The nation is all ears today as President Obama delivered his State of the Union address. As such, it will be highly unlikely anyone will miss the President's special mention of Apple, Microsoft, and a few other key players in the tech industry for their efforts in improving the country's education system by connecting students to high-speed broadband.
The role of the Internet in current education is unmistakable and the absence of access to it will soon be seen as a liability rather than a normal issue. In order to help bring the education system into the information age, students will need to have immediate access to this important resource.

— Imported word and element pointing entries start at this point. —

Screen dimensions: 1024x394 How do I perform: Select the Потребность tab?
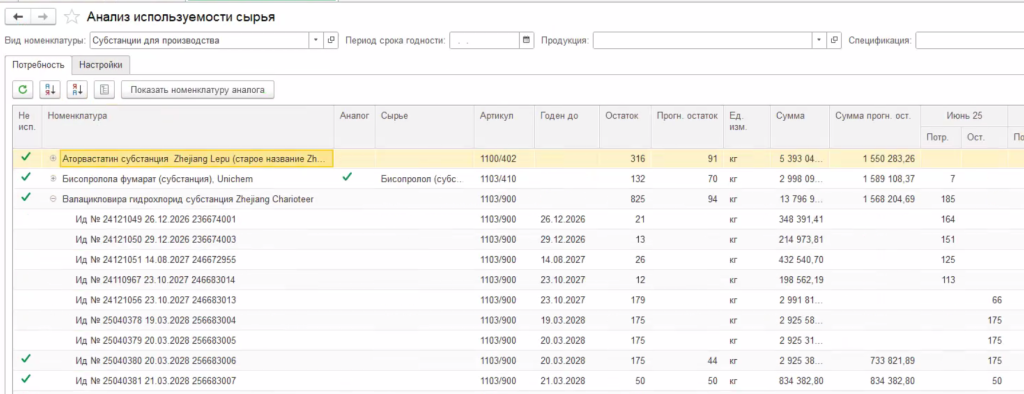(x=38, y=65)
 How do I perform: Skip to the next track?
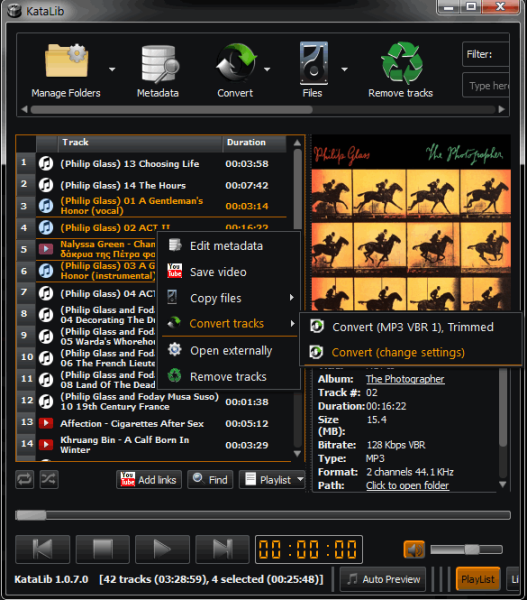(222, 549)
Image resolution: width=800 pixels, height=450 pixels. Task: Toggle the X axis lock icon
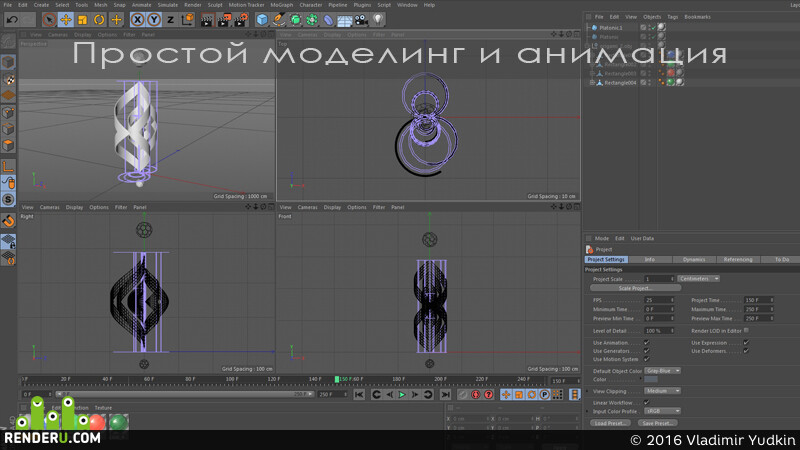click(137, 20)
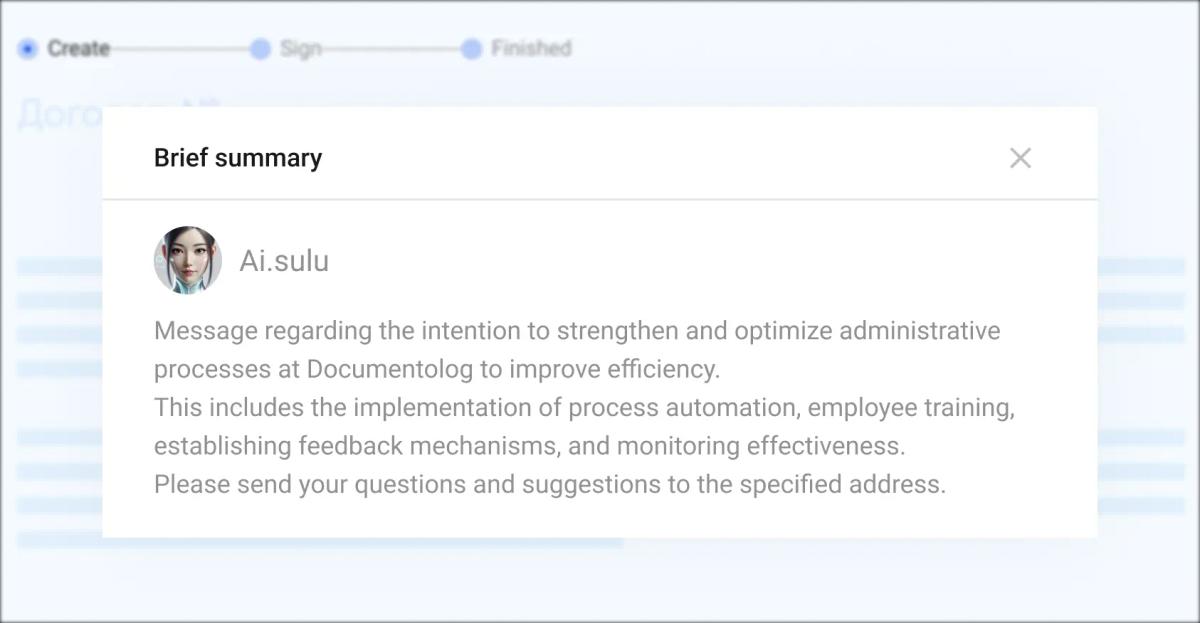Click progress line between Create and Sign

[180, 49]
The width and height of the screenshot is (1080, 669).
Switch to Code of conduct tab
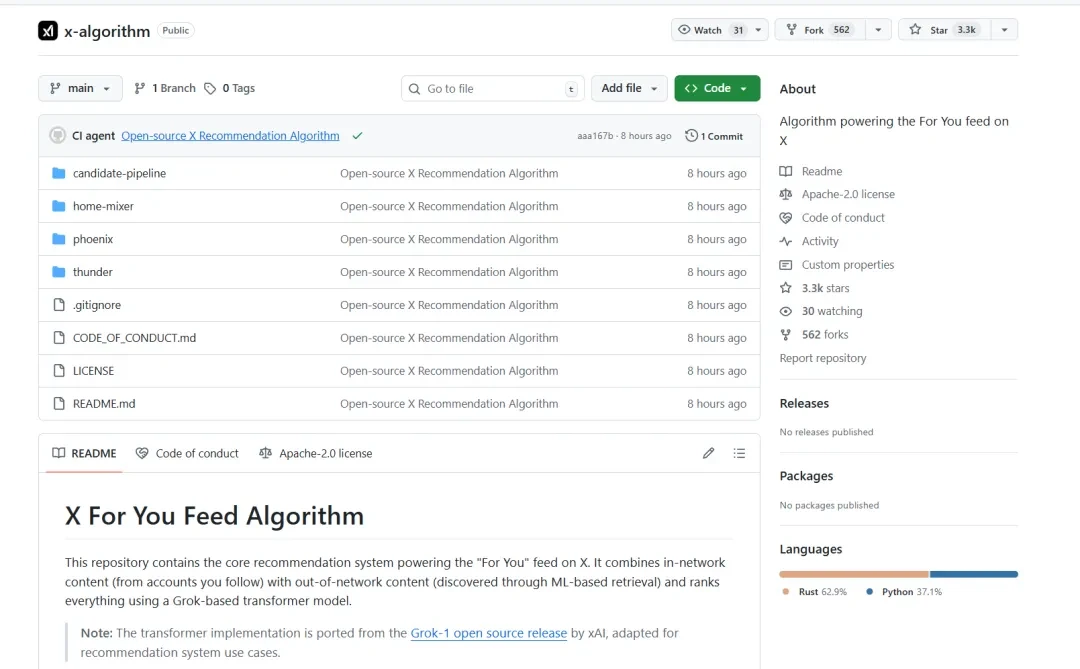tap(187, 453)
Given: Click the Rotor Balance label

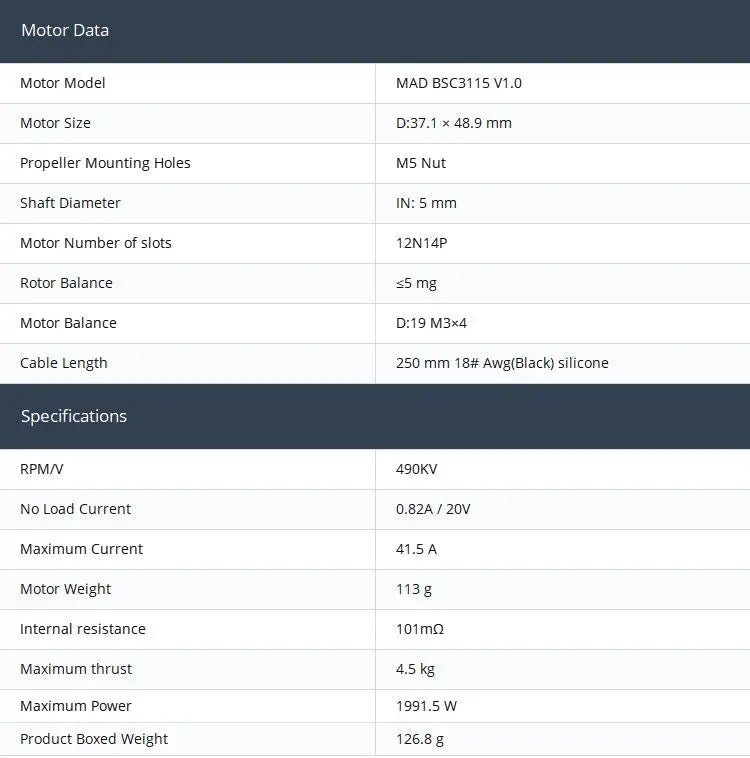Looking at the screenshot, I should (x=66, y=283).
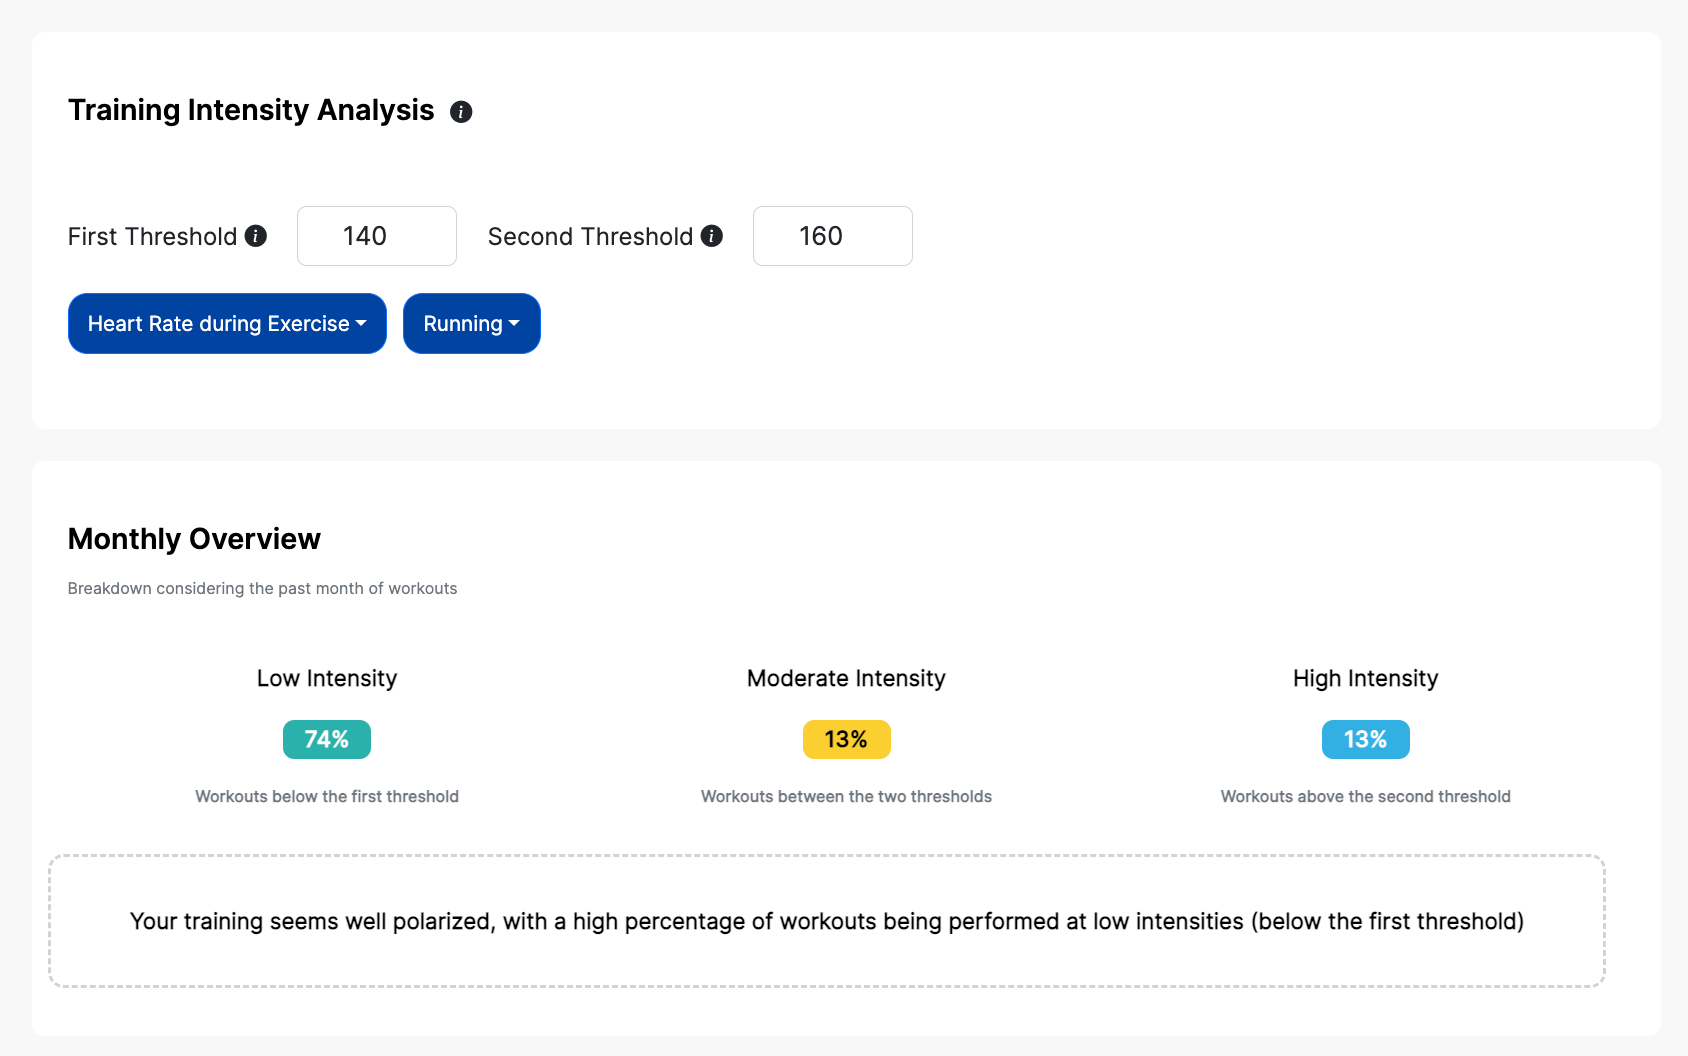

Last year, President Obama launched ConnectED, his government's program to update schools by connecting as much as 99 percent students to the Internet via high-speed digital connections over the next five years. He has tasked the Federal Communications Commission (FCC) to bring this plan into fruition. In today's speech, he proudly named Apple and other industry giants as instrumental in bringing high-speed Internet more than 15,000 schools and 20 million students over the next two years.
Apple has been active in promoting education and bringing it to the 21st century through programs that, among other things, give students a chance to use the latest computers and gadgets, as well as easy access to textbooks and resources. The company has this to say about the president's speech:
"We are proud to join President Obama in this historic initiative to transform America's schools. Apple has a long history in education, and we have pledged to contribute MacBooks, iPads, software and our expertise to support the ConnectED project. We look forward to announcing more details with the White House soon."
Also mentioned as having supported the FCC in its education mandate were Microsoft and Verizon. It is worth mentioning that the FCC and these companies have come up with down payment system to implement the ConnectED program and will not, according to Obama, add anything to the country's deficit.